--- Task goal ---
What number of lines in the data below contain the string "computer"? Answer with that number alone.

Saved entries
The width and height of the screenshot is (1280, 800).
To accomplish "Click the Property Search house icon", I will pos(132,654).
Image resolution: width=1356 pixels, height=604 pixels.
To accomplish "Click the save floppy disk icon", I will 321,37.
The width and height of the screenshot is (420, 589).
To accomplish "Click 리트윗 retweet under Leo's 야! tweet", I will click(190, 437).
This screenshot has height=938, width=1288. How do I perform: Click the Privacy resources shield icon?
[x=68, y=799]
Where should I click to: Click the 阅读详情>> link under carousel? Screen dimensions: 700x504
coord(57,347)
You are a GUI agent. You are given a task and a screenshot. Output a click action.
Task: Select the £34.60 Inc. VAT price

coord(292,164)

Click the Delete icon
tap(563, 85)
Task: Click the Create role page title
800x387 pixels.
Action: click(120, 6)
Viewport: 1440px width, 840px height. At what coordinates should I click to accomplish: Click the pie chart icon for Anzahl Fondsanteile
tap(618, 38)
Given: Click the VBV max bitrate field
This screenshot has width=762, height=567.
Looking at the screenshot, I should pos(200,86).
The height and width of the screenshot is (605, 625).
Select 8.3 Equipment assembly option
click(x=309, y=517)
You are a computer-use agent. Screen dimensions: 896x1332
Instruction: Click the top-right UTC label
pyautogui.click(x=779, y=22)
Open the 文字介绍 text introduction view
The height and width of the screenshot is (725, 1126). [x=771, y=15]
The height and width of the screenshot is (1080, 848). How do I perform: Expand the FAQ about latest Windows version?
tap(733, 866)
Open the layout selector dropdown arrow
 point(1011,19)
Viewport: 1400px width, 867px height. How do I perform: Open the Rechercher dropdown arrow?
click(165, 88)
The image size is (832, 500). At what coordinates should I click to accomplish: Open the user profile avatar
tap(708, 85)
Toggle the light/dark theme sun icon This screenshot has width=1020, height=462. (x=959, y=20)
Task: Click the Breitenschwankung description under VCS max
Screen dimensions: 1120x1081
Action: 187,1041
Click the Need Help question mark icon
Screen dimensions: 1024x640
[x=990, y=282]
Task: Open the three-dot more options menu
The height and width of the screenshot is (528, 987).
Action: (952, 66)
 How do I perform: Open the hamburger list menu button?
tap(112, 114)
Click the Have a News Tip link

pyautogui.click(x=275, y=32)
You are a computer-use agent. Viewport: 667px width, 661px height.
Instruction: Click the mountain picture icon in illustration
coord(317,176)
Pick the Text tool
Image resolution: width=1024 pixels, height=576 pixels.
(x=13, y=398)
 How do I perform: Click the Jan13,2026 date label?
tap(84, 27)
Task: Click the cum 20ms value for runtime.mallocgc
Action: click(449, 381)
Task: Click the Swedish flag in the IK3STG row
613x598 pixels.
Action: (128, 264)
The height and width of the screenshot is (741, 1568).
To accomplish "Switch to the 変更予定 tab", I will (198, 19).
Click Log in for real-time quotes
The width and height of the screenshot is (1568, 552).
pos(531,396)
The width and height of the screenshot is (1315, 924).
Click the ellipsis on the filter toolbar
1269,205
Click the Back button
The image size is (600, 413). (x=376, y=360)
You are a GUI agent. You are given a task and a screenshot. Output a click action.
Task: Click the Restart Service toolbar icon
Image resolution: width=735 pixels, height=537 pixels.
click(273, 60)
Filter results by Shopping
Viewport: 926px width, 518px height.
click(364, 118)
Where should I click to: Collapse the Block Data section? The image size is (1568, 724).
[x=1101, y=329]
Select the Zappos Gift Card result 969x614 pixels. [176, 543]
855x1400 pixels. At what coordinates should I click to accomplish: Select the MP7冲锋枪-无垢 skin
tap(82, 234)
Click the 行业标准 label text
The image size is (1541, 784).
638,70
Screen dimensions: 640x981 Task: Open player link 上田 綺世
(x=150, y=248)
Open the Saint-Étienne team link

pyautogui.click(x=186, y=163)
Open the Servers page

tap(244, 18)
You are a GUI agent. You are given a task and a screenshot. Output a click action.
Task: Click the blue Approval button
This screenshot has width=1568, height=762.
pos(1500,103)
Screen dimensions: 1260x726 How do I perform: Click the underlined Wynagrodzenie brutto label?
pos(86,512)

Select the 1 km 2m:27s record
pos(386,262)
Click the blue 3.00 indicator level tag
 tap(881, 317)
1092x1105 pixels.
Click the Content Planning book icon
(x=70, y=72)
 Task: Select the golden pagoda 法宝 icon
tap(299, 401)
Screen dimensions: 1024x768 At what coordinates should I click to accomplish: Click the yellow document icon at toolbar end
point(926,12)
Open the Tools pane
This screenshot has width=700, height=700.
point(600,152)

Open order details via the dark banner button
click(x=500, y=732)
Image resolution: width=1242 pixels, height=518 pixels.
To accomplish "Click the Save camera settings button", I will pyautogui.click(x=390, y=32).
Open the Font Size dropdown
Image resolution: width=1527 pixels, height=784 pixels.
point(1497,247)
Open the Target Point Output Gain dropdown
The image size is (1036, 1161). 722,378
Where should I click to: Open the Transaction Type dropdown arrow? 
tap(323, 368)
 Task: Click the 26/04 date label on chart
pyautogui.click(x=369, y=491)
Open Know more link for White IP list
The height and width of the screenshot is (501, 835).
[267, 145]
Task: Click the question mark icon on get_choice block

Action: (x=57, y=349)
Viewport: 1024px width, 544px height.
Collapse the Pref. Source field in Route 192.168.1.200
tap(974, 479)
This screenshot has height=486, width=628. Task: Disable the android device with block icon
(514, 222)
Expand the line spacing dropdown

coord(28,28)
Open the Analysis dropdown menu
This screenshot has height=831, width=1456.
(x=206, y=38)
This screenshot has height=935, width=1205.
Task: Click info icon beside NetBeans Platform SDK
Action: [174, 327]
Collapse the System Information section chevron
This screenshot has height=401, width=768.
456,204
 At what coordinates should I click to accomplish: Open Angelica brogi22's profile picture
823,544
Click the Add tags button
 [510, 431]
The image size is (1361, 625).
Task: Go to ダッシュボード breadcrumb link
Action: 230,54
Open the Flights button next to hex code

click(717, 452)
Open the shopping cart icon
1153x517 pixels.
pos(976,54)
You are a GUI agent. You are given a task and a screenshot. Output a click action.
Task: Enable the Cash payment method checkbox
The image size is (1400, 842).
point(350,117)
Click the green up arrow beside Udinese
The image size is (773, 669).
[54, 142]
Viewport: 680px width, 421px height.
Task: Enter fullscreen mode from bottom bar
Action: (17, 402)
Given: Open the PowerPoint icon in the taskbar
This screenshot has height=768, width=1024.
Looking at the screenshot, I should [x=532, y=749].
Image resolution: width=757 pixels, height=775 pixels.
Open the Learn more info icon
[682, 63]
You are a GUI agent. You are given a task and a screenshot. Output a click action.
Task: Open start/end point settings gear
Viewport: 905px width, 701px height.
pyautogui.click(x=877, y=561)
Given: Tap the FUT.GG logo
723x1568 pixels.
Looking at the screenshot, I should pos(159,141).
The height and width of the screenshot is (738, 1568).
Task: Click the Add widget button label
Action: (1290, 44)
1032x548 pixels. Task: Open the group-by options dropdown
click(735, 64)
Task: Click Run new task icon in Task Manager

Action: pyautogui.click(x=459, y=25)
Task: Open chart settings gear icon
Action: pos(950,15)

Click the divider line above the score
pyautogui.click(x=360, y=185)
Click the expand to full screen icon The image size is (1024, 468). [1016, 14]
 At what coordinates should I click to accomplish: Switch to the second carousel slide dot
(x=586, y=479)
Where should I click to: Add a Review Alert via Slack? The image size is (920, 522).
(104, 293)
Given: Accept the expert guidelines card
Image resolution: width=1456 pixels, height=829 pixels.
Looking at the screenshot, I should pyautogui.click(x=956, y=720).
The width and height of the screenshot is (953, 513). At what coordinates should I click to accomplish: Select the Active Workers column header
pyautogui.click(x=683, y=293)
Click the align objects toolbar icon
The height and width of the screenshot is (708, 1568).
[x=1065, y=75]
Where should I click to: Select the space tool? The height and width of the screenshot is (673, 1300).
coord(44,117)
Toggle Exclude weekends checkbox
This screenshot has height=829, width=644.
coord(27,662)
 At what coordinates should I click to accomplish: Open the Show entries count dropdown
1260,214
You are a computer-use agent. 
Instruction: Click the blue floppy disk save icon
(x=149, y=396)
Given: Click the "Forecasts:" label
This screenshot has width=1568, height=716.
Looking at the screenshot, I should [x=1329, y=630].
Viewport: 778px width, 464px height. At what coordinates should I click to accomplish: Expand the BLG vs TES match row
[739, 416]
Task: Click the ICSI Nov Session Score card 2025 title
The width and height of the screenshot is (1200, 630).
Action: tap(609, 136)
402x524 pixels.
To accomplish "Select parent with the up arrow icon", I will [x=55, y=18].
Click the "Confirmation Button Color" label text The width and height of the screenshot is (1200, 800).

--- Written response ---
3